| Dataset excerpts |
■ ■ ■
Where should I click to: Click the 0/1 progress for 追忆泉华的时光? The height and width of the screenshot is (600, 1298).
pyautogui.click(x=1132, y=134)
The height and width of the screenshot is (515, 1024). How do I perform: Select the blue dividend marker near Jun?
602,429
■ ■ ■
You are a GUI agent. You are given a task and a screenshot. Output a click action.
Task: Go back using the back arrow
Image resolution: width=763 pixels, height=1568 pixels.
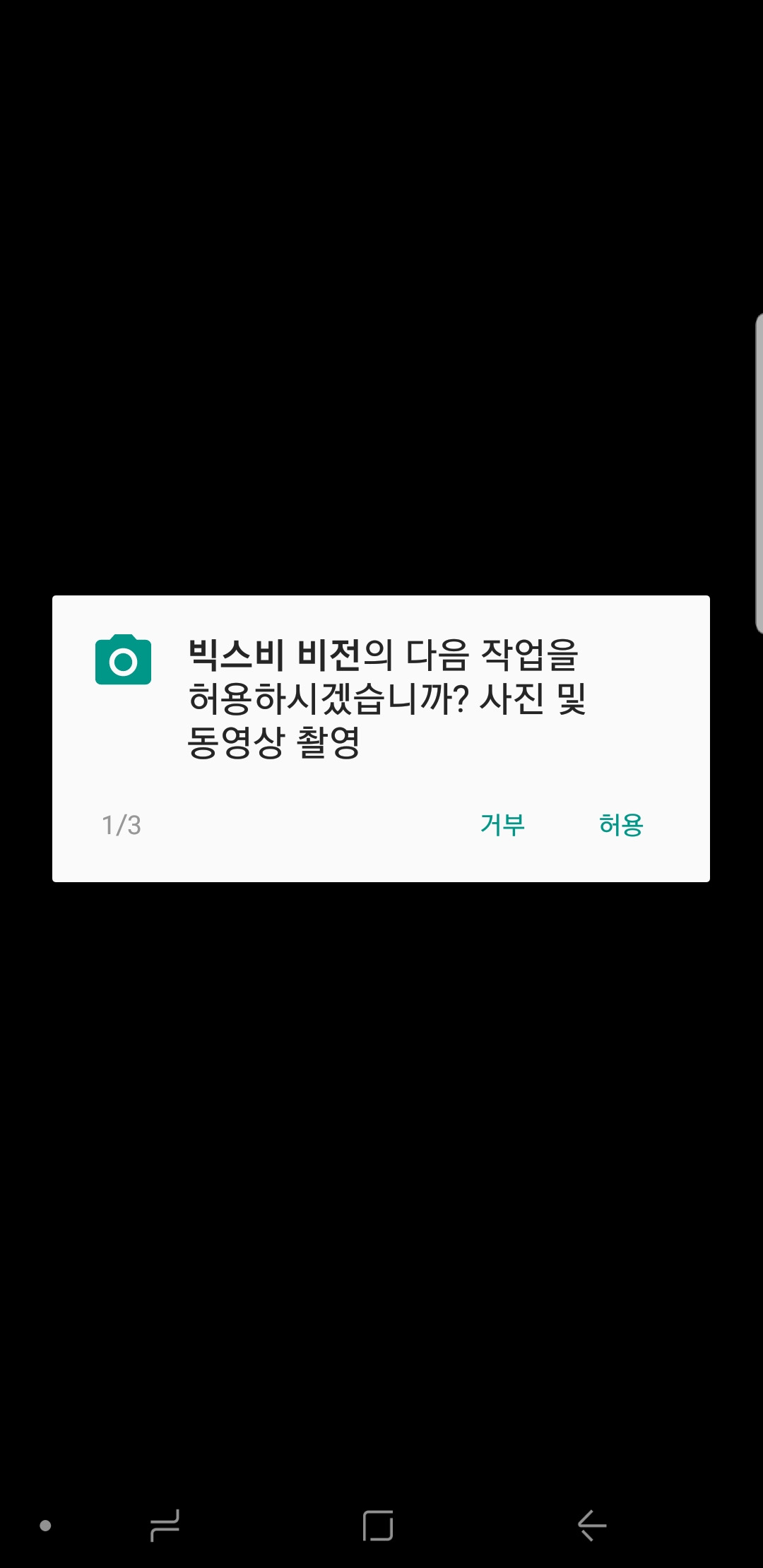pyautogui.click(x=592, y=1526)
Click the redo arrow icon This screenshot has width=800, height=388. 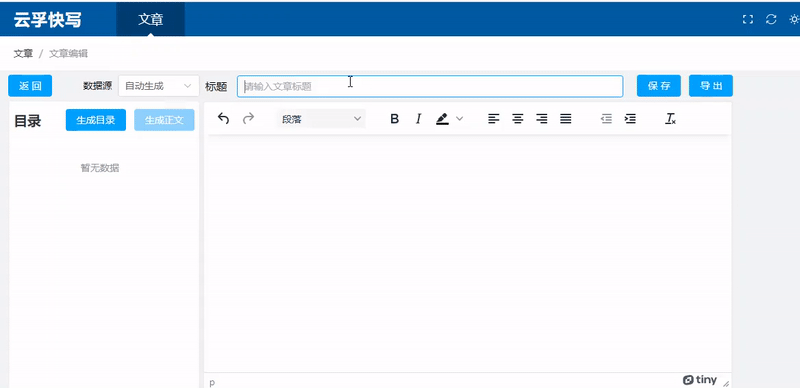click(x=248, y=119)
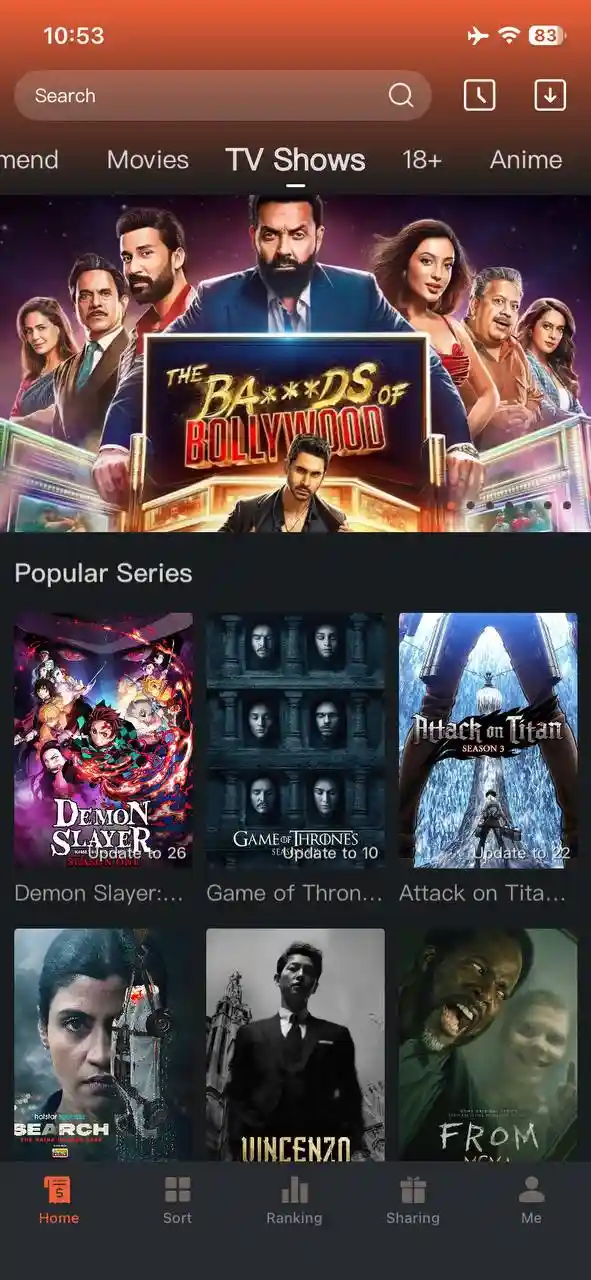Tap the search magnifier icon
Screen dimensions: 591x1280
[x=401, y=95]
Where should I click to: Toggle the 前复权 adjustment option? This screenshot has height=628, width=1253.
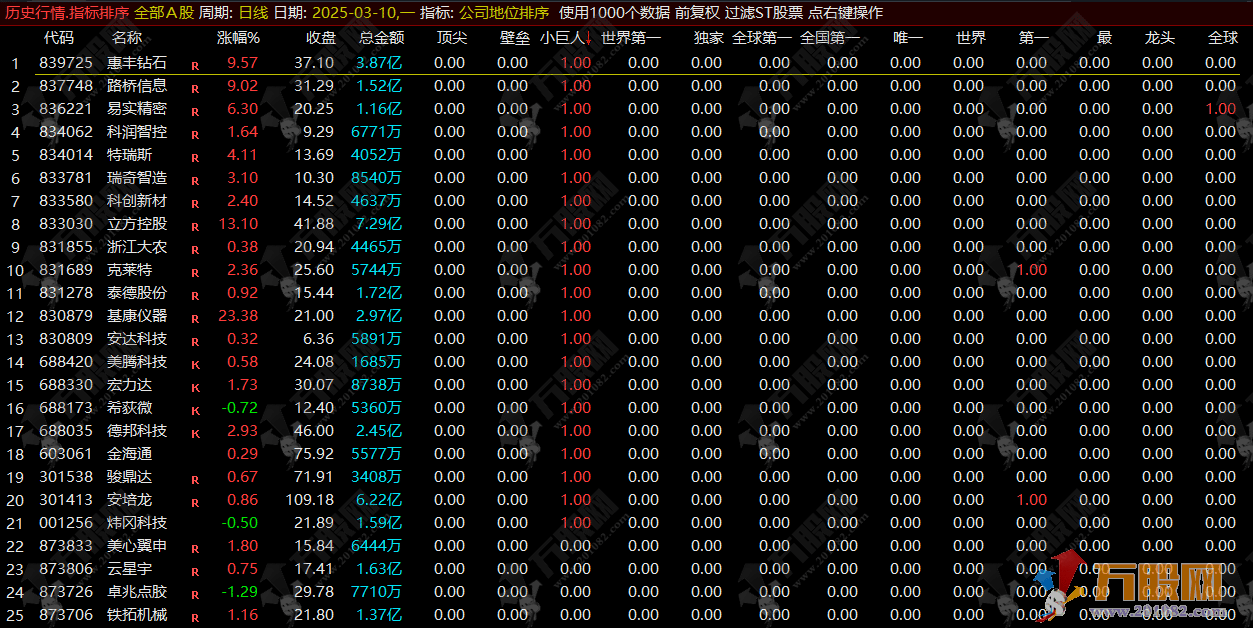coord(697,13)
■ ■ ■
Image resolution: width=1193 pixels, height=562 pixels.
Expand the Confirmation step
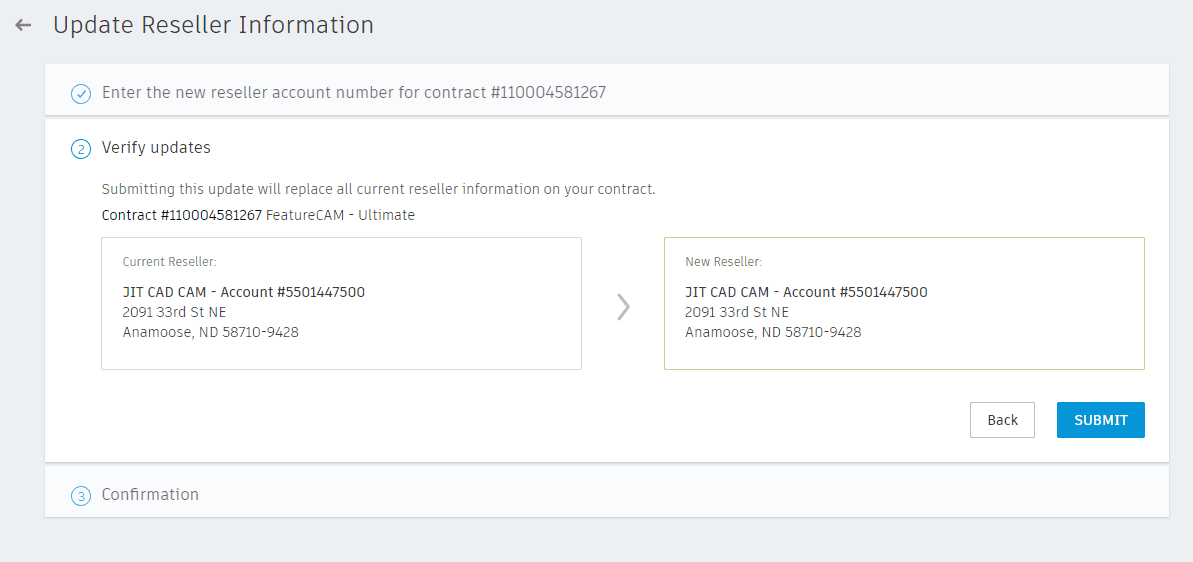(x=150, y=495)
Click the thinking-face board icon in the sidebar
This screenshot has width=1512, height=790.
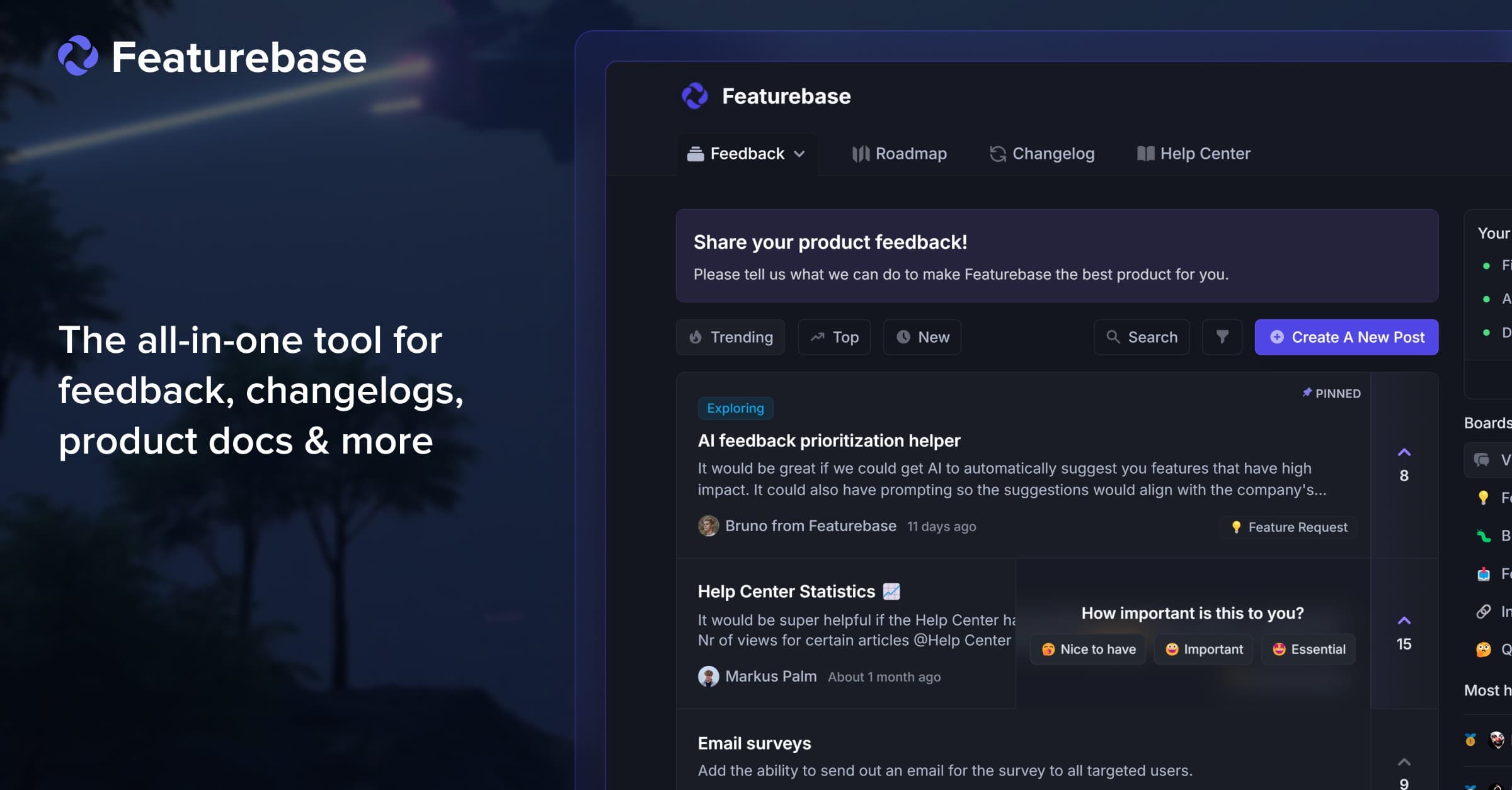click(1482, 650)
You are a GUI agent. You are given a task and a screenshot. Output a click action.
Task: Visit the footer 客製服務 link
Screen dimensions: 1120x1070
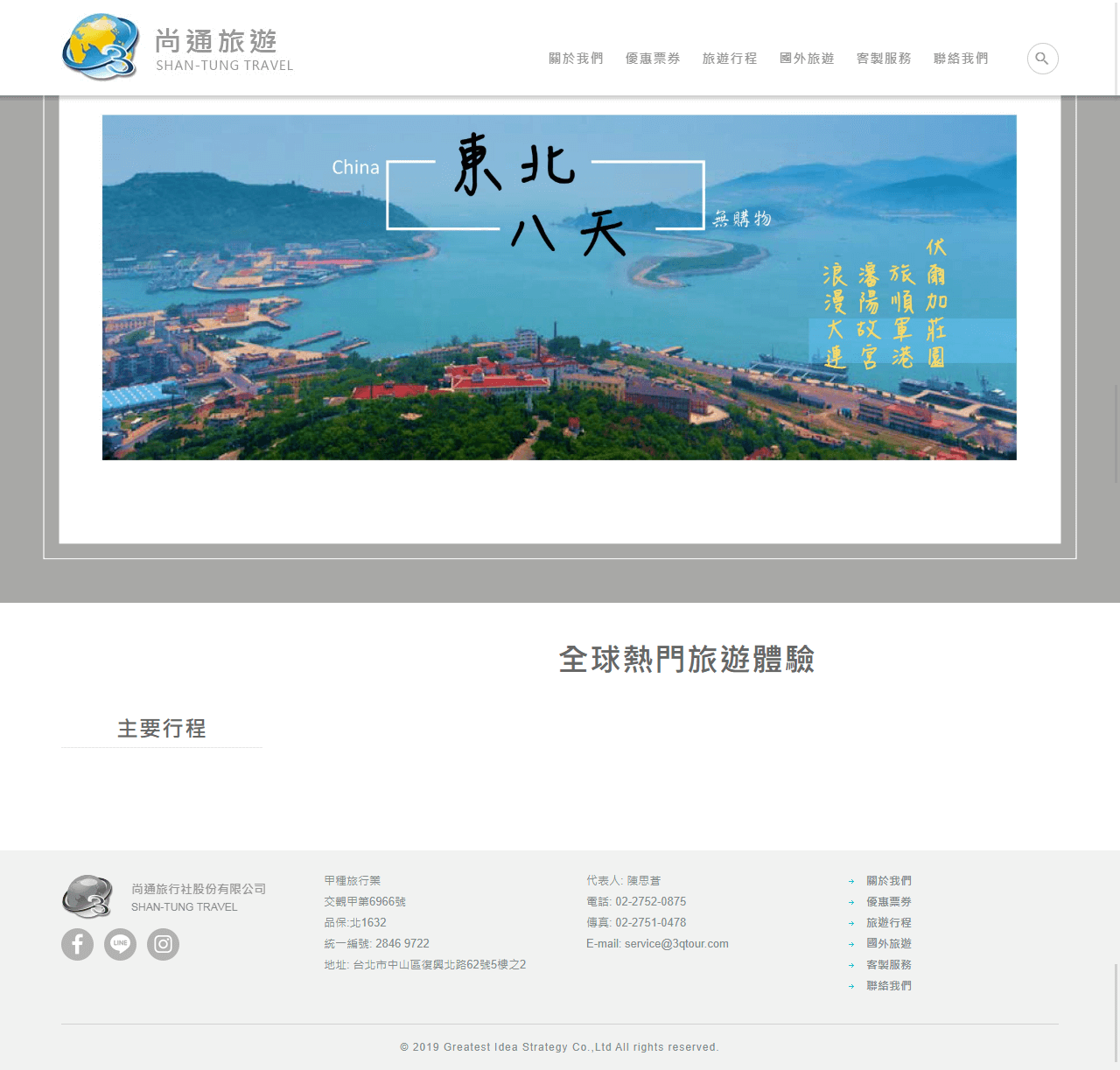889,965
■ ■ ■
| Direction |
List each line above that contains the string "resolution", copying every such line in full.

| Expected answer |
Image resolution: width=763 pixels, height=1568 pixels.
Image resolution: width=1193 pixels, height=562 pixels.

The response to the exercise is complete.